What you are asked to do:
Pick out and copy every line of the data that contains the string "gmail". Case counts.

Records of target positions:
—————

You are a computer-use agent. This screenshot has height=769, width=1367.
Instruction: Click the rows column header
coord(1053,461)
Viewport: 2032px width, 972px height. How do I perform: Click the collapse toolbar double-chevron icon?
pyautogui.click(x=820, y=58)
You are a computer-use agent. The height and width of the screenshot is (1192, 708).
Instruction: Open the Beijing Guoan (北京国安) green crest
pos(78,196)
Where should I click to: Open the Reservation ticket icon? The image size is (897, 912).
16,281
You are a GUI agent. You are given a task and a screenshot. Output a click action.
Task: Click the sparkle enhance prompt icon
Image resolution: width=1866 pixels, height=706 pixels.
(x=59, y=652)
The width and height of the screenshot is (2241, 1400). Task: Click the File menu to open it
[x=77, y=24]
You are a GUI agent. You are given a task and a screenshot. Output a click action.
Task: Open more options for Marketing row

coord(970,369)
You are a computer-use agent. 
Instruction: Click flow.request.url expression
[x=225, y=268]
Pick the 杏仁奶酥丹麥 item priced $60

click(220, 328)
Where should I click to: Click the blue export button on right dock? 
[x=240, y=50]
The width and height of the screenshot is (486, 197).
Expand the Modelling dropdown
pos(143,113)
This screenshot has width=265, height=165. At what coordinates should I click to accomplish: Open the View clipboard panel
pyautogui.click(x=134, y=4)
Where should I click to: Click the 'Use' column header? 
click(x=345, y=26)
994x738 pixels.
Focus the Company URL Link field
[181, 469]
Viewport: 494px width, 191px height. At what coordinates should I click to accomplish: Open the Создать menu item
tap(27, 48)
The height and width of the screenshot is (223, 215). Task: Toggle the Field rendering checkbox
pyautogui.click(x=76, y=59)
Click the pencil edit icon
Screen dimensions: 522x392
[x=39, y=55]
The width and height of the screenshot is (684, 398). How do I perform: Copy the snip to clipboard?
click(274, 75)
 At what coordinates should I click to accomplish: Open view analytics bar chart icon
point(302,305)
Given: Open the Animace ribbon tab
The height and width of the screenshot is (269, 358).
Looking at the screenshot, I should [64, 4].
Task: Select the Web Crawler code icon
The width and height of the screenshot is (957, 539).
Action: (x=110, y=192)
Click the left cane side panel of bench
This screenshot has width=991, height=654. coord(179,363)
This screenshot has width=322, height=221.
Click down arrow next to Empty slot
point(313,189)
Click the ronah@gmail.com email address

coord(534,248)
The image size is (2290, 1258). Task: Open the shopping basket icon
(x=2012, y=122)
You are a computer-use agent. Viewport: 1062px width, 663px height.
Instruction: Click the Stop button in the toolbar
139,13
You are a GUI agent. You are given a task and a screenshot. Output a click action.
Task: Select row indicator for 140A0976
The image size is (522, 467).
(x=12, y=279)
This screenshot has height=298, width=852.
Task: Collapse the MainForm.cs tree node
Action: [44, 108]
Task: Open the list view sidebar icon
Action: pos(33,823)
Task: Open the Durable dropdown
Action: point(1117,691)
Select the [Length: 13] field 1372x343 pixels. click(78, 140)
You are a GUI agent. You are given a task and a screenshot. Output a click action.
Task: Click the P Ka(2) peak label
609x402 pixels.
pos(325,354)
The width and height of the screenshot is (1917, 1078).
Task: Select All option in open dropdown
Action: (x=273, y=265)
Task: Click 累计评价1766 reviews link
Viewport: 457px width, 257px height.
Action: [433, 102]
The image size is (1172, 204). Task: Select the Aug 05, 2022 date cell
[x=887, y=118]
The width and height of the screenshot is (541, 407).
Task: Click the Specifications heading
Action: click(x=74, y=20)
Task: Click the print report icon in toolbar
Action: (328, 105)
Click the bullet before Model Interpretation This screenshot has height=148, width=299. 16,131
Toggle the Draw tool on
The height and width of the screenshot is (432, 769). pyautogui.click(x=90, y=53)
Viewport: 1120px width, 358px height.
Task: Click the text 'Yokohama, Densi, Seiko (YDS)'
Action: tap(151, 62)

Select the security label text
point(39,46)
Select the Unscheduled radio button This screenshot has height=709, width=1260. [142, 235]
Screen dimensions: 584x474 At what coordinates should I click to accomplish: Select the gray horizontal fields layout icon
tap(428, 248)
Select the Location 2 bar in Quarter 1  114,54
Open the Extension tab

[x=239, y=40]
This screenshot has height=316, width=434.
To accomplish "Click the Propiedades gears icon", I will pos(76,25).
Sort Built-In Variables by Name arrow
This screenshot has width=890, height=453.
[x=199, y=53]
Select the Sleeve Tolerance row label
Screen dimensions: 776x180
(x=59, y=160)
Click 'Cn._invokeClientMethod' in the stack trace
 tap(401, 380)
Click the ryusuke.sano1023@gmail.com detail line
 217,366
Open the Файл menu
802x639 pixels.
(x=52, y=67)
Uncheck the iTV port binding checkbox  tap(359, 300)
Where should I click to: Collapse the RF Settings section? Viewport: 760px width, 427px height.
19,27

—————

The output:
Click the ronah@gmail.com email address
Click the ryusuke.sano1023@gmail.com detail line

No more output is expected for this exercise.